= READING PASSAGE =
**********

Start by deciding which materials are genuinely open and which aren’t. Create questions that go beyond simple copy-paste behavior: consider case variation, localized details, timed decisions, reflective justification, data interpretation, and personalized prompts. Lastly, safeguard the session. If the exam is important, you still need to confirm the registered learner took it, used only allowed materials, and didn’t delegate thinking to unauthorized tabs, tools, or helpers.
Open-book exams are not anti-proctoring. If anything, they make good proctoring more valuable.
Proctoring tracks the whole session, giving you both insights into each learner’s thinking process and how well your exam is actually designed. Proctoring systems such as OctoProctor also help block or flag access to prohibited sources while leaving approved materials intact. In other words, remote invigilation lets institutions enjoy the better assessment quality of open-book design without turning the exam into an honor-system free-for-all.
Finally, accessibility has stopped being an abstract “best practice” and has begun to influence procurement and delivery deadlines. For years, plenty of institutions treated it as we care, we are improving, please do not cancel us admire our statement. In 2026 Q2, accessibility is becoming a market filter, providing a legal and operational rationale for asking uncomfortable questions that many EdTechs will not have answers for.

In the US, the Department of Justice’s updated ADA Title II rule sets population-size-dependent deadlines of April 2026 or April 2027 for accessible web content and mobile apps for state and local governments, including many public colleges and universities. EDUCAUSE has responded by advocating for embedded digital accessibility and by directing institutions and vendors to tools like the Higher Education Community Vendor Assessment Toolkit (HECVAT), which now incorporates accessibility alongside privacy, security, and compliance.

**********

= ASSIGNED TASK A =
Translate this sentence from the passage on open-book exams into Spanish: "Proctoring systems such as OctoProctor also help block or flag access to prohibited sources while leaving approved materials intact."
= ASSIGNED TASK B =
From the passage on open-book exams, pull out word for word the part from "Open-book exams are" up to and including "an honor-system free-for-all.".
The listing comes from a separate source.

**********

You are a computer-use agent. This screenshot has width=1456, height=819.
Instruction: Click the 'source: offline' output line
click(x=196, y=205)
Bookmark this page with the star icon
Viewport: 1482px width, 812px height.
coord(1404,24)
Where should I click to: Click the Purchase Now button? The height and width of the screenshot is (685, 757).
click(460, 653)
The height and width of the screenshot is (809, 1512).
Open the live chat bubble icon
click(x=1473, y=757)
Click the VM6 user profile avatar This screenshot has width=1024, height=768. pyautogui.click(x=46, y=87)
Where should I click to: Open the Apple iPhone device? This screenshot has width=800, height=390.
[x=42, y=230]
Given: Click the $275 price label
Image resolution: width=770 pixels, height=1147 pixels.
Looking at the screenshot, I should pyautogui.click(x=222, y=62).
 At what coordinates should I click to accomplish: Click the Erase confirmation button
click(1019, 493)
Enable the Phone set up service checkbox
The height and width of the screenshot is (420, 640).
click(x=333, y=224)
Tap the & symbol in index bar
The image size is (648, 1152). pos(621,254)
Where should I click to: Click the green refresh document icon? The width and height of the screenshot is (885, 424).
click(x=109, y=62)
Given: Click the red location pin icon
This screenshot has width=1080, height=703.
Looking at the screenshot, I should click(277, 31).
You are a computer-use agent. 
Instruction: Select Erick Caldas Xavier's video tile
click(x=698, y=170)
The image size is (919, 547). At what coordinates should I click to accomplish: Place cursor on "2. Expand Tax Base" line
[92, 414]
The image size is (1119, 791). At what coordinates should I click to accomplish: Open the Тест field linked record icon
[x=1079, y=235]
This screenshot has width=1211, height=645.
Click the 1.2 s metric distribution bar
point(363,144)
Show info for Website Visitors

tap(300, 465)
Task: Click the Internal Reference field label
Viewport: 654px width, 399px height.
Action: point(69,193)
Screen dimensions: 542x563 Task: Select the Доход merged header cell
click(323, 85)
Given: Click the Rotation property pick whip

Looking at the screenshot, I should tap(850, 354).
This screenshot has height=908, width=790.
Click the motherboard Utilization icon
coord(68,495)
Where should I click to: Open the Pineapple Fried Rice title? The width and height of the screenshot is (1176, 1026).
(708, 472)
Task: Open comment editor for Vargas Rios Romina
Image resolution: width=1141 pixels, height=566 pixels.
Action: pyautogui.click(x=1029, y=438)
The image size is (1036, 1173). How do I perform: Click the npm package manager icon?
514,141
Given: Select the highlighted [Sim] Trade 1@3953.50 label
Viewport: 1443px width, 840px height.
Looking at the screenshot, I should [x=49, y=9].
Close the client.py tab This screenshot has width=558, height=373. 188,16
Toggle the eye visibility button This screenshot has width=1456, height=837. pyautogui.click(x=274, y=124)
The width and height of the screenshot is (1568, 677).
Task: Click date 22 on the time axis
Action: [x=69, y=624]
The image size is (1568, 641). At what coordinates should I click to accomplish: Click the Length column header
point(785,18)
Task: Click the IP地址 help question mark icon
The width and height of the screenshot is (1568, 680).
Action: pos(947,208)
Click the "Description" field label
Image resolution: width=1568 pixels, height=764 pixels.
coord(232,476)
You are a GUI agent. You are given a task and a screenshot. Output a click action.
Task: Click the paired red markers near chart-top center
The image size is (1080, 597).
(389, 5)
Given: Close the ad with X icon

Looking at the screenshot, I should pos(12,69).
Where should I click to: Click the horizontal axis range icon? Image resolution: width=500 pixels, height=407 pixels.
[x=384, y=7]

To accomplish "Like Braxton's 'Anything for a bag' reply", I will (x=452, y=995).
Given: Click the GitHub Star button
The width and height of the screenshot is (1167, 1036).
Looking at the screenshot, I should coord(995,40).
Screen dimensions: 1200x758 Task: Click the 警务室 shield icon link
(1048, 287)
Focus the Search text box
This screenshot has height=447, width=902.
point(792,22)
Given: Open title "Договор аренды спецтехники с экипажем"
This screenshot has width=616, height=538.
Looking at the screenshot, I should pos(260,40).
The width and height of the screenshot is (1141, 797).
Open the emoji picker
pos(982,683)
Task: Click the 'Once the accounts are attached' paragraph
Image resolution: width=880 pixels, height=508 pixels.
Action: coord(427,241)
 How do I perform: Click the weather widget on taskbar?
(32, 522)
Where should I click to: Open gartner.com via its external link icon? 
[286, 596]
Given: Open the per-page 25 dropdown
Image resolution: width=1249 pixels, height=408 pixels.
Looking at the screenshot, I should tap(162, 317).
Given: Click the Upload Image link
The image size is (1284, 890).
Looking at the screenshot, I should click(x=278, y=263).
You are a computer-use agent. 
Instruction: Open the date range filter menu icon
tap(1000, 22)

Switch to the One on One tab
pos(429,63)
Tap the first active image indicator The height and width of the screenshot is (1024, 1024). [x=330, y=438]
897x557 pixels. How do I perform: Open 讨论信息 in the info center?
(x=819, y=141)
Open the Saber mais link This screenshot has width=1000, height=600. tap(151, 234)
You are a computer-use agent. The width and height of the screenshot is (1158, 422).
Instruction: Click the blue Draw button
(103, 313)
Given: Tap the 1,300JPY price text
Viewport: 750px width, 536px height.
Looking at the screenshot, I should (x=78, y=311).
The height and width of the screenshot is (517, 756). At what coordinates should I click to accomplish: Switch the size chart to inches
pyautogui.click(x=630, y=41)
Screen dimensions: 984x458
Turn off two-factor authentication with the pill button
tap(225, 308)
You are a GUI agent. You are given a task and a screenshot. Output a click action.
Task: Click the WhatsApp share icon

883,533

**********

= OUTPUT A =
Los sistemas de supervisión como OctoProctor también ayudan a bloquear o señalar el acceso a fuentes prohibidas, dejando intactos los materiales aprobados.

= OUTPUT B =
Open-book exams are not anti-proctoring. If anything, they make good proctoring more valuable.
Proctoring tracks the whole session, giving you both insights into each learner’s thinking process and how well your exam is actually designed. Proctoring systems such as OctoProctor also help block or flag access to prohibited sources while leaving approved materials intact. In other words, remote invigilation lets institutions enjoy the better assessment quality of open-book design without turning the exam into an honor-system free-for-all.